Why women are often missing from rough sleeping counts – and how to change this
17.05.2024
On an early morning walk this week, I passed a tent carefully pitched underneath a bridge over the Thames. It is likely that the occupant was a man, whose presence could be verified by a rough sleeping outreach team, who could then potentially assist him to receive help in relation to issues connected to his homelessness.
Recent government data tells us that 82% of those sleeping rough on our streets are men, while 15% are women. Women who have experienced homelessness, and the frontline services working with them think this figure isn’t right. Not all who are homeless sleep rough on the streets, and the linking of support with visible homelessness places women, especially, at risk.
In London especially, being seen, and therefore verified as bedding down or rough sleeping, is key to being able to access statutory services.
Women are less likely to rough sleep in one place, and it is much more dangerous for them at night.
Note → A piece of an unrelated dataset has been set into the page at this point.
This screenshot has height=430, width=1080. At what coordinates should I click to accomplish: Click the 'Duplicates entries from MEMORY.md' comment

Many will feel safer to keep moving rather than risk potential violence from other homeless people or the public.
Women who are experiencing homelessness can be found on night buses, in fast-food restaurants, in unsafe accommodation, with unsuitable people who expect something in return or just walking and walking all night.
Women can be invisible to rough sleeping counts which look only at those bedded down or physically sleeping rough, and, consequently, to those who commission services using that data.
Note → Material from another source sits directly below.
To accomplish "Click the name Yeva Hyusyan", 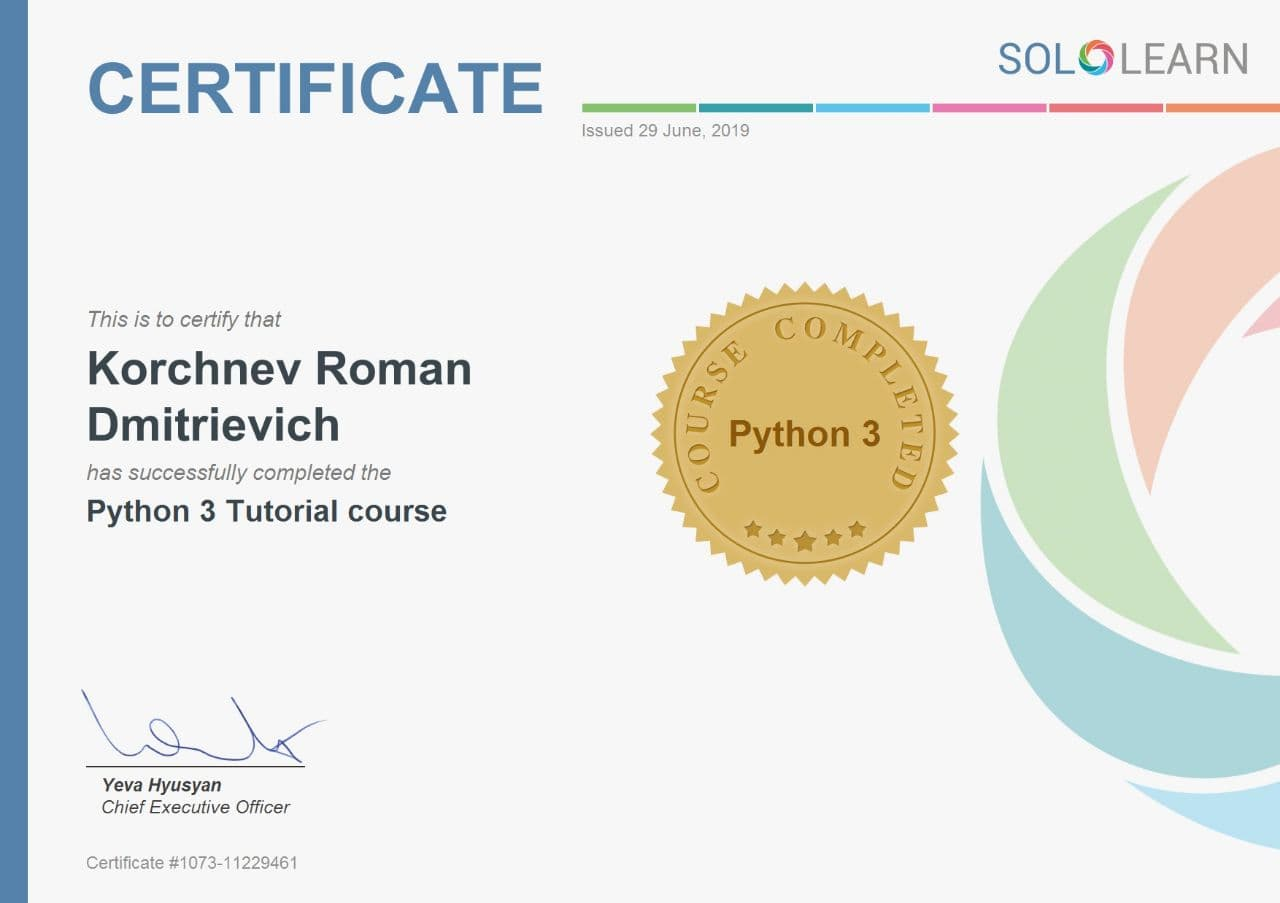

The Women’s Rough Sleeping Census 2023 report (pdf), published last week, uses a methodology that addresses the deficiencies of only counting those who can be seen.
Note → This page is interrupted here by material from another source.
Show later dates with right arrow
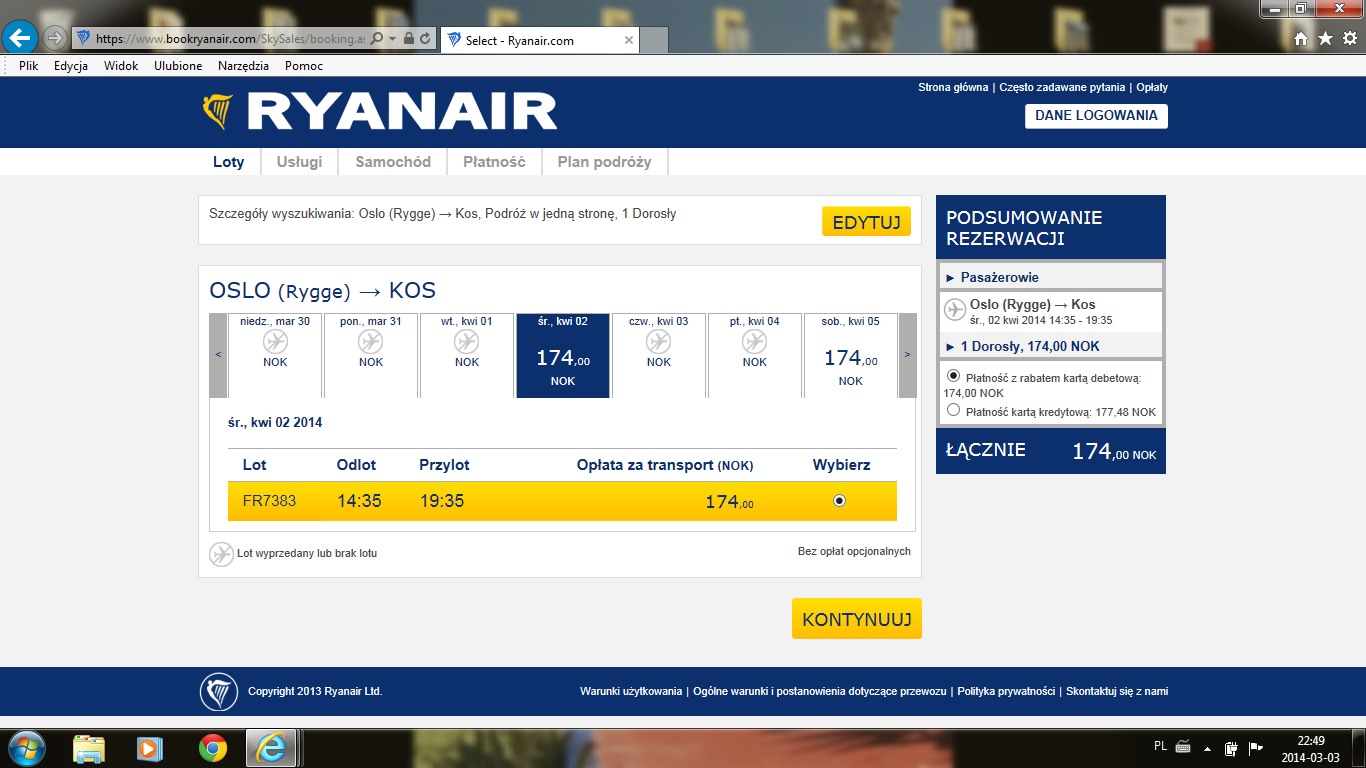The height and width of the screenshot is (768, 1366). pyautogui.click(x=908, y=355)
The census was trialled in 2022 with some London boroughs. Last year it was expanded to other areas outside the capital, including Greater Manchester, Cambridge, Leeds and Bournemouth Christchurch and Poole. It has had startling results. Overall, the study found that there may be 43% more women sleeping rough than official government estimates suggest.
The method of counting takes account of the fact that women’s rough sleeping may be intermittent, transient, and hidden. It counts women who have nowhere safe to stay, whose accommodation is sporadic and unreliable, and those who may stay in more than one place in any night.
Counting this way is more likely to give an accurate picture of the number of women facing homelessness. Greater Manchester, for example, reported five women using the annual rough sleeping count, but 188 women using these revised measures. Coventry now recognises 61 women as homeless; their rough sleeping snapshot of 2023 had previously reported just one.
This new method of counting is vitally important, because what gets measured can be used to accelerate change. The report recommends that the government rolls out the methodology across the country to include women as well as other groups who may not be recorded in the rough sleeping count, and that local authorities are supported with targeted guidance.
The results can prompt local authorities to support women more actively in their area. The data can also act as springboard to improve services to be more gender and trauma-informed in their delivery.
The current verification requirement asks women experiencing homelessness to make themselves visible to be able to be counted and to receive help.
The proposed Criminal Justice Bill risks penalising women who are experiencing homelessness by placing them, and anyone else who is rough sleeping, at potential risk of arrest.
It also defines sleeping in a doorway as a potential ‘nuisance’, thereby putting women who seek some element of safety while sleeping rough at risk of criminalisation.
Removing the link between being seen and being helped is a good start. Removing the risk of arrest for anyone sleeping rough, if you are seen at all, would be even better.